Цистерцианец Олаф из Кёльна закончил свой рассказ и уж было принялся за новый, но я остановил его, сказав так:
«История аббата Антония мне известна. О чём поведал бес — правда, да только не вся. А полуправда, согласитесь, есть та же ложь».
Тогда Олаф принялся умолять закончить эту историю, братия присоединилась к нему. Пришлось мне самому нарушить любезную тишину скриптория.
Вот что я рассказал.
«Верно, что аббат Антоний был раздет и заради познаний принял мучительную смерть. Конечно, сей достойный муж попал в рай. Но известно ли вам, что в раю для францисканцев устроены отдельные скромные врата, у которых встречает монахов сам святой Франциск? Много лет назад достопочтенному пресвитеру Бернарду из Нивеля было явлено это во сне, о чём тот поведал многим. Аббат Антоний так же был о том осведомлён.
Попав на небеса в одном лишь малом куколе на голове, он поверг тамошнее общество в большое смущение. Вратари при виде его заперли францисканские ворота, а Святой Франциск всплеснул руками и некоторое время рассматривал аббата с недовольством. После отвёл в сторонку и сказал, что даже несмотря на великие заслуги и мученическую смерть, пропустить аббата в рай в столь непотребном виде не представляется возможным. Придётся тому вернуться в монастырь и надеть хотя бы тунику.
„Ступай немедля!“ — воскликнул недовольный Франциск, взмахнул рукой и поспешил к другому монаху, явившемуся пред вратами в полном облачении. Аббат же живым очнулся в своей келье.
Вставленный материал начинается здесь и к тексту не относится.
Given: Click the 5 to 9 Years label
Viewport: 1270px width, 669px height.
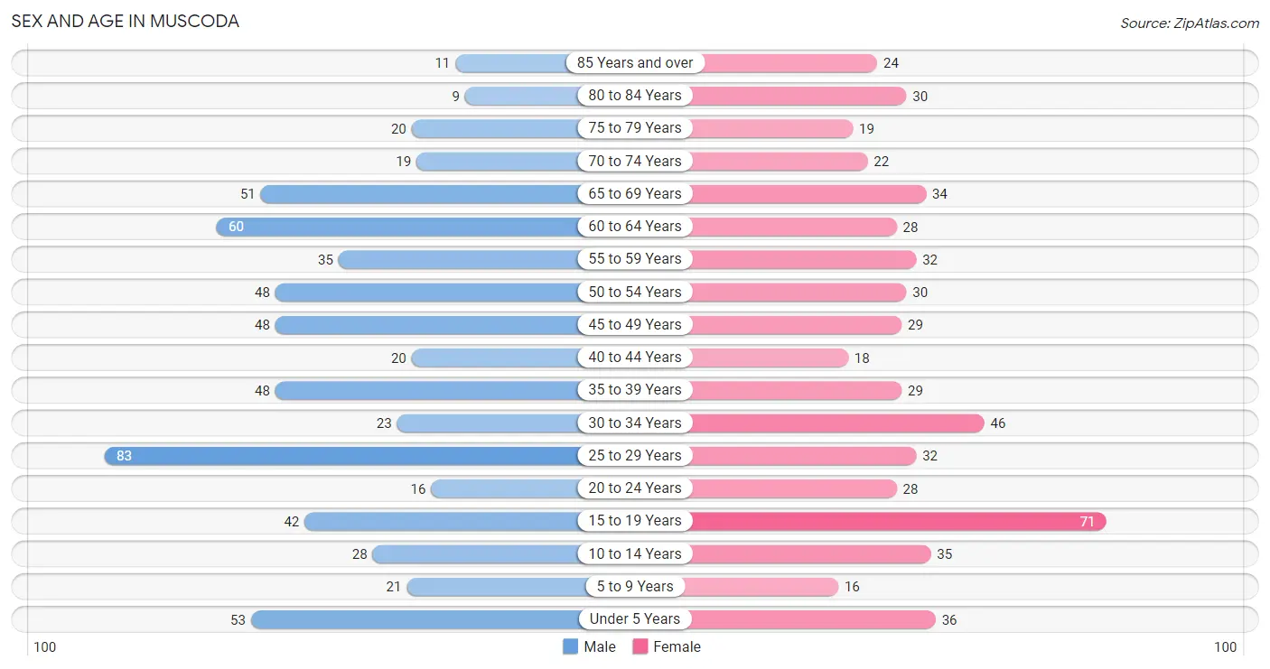Looking at the screenshot, I should coord(635,587).
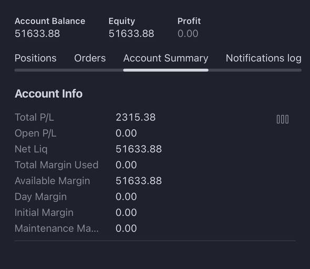Select the Total P/L row value 2315.38
Screen dimensions: 310x269
[136, 117]
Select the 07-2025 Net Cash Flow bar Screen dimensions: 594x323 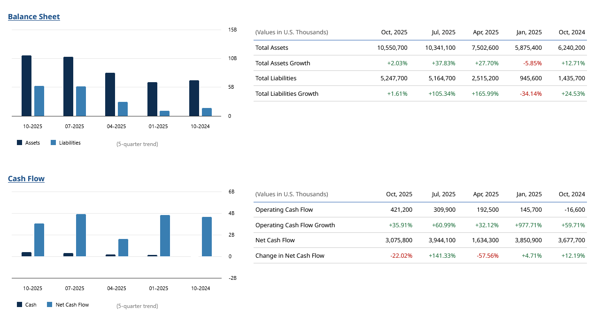point(81,235)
Раны, нанесённые бесами, чудесным образом исчезли.
Поразмыслив, Антоний решил прежде закончить дела земные, а уж после вернуться на небеса, на сей раз порядочным образом. Ибо что несколько лет для вечности рая? Лишь секунда малая.
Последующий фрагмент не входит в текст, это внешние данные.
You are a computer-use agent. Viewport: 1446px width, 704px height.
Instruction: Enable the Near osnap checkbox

Запершись в скриптории, денно и нощно работал он над своим каталогом, над книгой, название которой „Азбука бесов“. Над той самой книгой, которую сейчас мы, братья, переписываем и множим. Разве не стало бы преступлением унести с собою на небеса знания о бесовских именах и об их обличии?»
Братья закивали, на этом я закончил свой рассказ, но блаженная тишина в скриптории так и не наступила. Олаф, ну конечно же он:
«Объясни же...»
Я прервал его:
«Не кажется ли тебе, брат-цистерцианец, что сегодня многому делу ты предпочёл многие слова? Взгляни лучше на свою миниатюру: я говорил тебе, что бес имени Гиб-брр волосами страшен, имеет взгляд пылающий и змей заместо рук. Ты ж изобразил среднее между молью и рыболовным крючком».
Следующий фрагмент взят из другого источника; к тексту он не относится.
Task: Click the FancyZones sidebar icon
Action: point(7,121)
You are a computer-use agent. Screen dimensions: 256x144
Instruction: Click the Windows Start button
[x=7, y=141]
«О том и спросить пытаюсь, брат! Ведь первая „Азбука бесов“ писана без миниатюр, откуда знаешь ты, какого вида какой нечистый?»
Я не успел ответить — кто-то из вошедших братьев-францисканцев окликнул меня по имени. От удивления Олаф наконец-то замолк, раскрыл рот и выпучил глаза. Глядя на его лицо, меня так и разбирало улыбнуться, но я не сделал этого. Ибо всем известно, что воскресшие не улыбаются, и сие истинно.